Farm owner fined £10,000 after worker injured

A farm owner was fined nearly £10,000 for a breach of safety law after a young farmer suffered serious injuries in a fall.

Daniel Hoggard, 21, fell 4.5m through a roof at Low Hunsley Farm, in Cottingham, East Yorkshire, puncturing a lung and kidney and breaking four ribs.

He had been on the roof trying to repair a leak between two adjoining farm buildings when he tripped and smashed through one of six rooflights, landing on the concrete floor.

Mr Hoggard spent a week in hospital and was off work for six weeks following the incident on 19 July last year. He is still receiving physiotherapy nearly a year later.

Farm owner David Adamson pleaded guilty at Beverley Magistrates’ Court to failing to take the proper safeguards or protective controls in place to protect someone working at height.

He was fined £6,000, plus £3,893.90 costs incurred by the Health and Safety Executive (HSE), which brought the prosecution.

Magistrates heard Mr Adamson had hired Mr Hoggard to help out over the busy summer harvest period and to assist with building repairs and general farm work.

Both men had together made one attempt over several hours to fix the leak on the roof, which sloped from 4.1m to nearly 5m and had six roof lights along its 27m length.

“Falls from height kill more workers than anything else and is one of the most common causes of death in agriculture, yet Mr Adamson did not put any safety measures in place to protect Daniel as he worked over four metres from the ground.”
Paul Eastell

After that failed, Mr Adamson asked Mr Hoggard to fit lead flashing where the leaks remained. But while he was doing this he tripped, lost his balance and plunged through the roof light on to the concrete below.

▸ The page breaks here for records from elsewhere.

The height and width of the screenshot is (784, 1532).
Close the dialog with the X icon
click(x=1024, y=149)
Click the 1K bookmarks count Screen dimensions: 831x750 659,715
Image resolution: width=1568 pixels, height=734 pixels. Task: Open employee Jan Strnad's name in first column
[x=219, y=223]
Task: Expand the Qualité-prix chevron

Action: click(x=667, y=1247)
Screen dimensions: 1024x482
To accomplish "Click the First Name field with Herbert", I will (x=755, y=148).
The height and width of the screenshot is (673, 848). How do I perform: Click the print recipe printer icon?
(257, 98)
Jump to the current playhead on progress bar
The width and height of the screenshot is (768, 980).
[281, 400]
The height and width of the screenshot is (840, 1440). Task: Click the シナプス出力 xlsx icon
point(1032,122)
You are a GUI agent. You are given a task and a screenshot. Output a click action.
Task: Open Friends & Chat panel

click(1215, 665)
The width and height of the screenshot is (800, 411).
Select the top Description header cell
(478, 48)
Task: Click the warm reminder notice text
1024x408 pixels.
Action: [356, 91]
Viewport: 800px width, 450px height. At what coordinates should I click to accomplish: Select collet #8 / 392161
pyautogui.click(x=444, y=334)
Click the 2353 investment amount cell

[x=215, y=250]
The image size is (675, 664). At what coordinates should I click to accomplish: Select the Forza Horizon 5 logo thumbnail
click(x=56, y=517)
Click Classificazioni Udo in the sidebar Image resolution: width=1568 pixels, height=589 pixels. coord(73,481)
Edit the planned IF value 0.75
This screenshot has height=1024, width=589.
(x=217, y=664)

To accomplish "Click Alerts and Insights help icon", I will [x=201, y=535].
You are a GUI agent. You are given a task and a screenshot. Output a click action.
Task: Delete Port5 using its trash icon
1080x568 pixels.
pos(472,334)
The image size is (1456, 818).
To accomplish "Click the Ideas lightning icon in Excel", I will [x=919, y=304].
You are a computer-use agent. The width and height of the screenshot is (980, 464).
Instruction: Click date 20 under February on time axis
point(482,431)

After the hearing, HSE Inspector Paul Eastell, who investigated the incident, said: “Daniel Boldan Hoggard is, frankly, lucky to be alive.

“Falls from height kill more workers than anything else and is one of the most common causes of death in agriculture, yet Mr Adamson did not put any safety measures in place to protect Daniel as he worked over four metres from the ground.

“Working at height, and even more so near fragile surfaces, is very high risk and yet HSE Inspectors continue to find dangerous practice and a disregard for common sense and inexpensive safety controls. In this case there should at least have been suitable platforms, guard rails and boarding over the roof lights.

“I’m pleased that Daniel has made a reasonable recovery from his injuries and I hope this case emphasises to the wider farming community the need to think carefully through the dangers involved in all work activities and then act to reduce those risks to their workers and themselves.”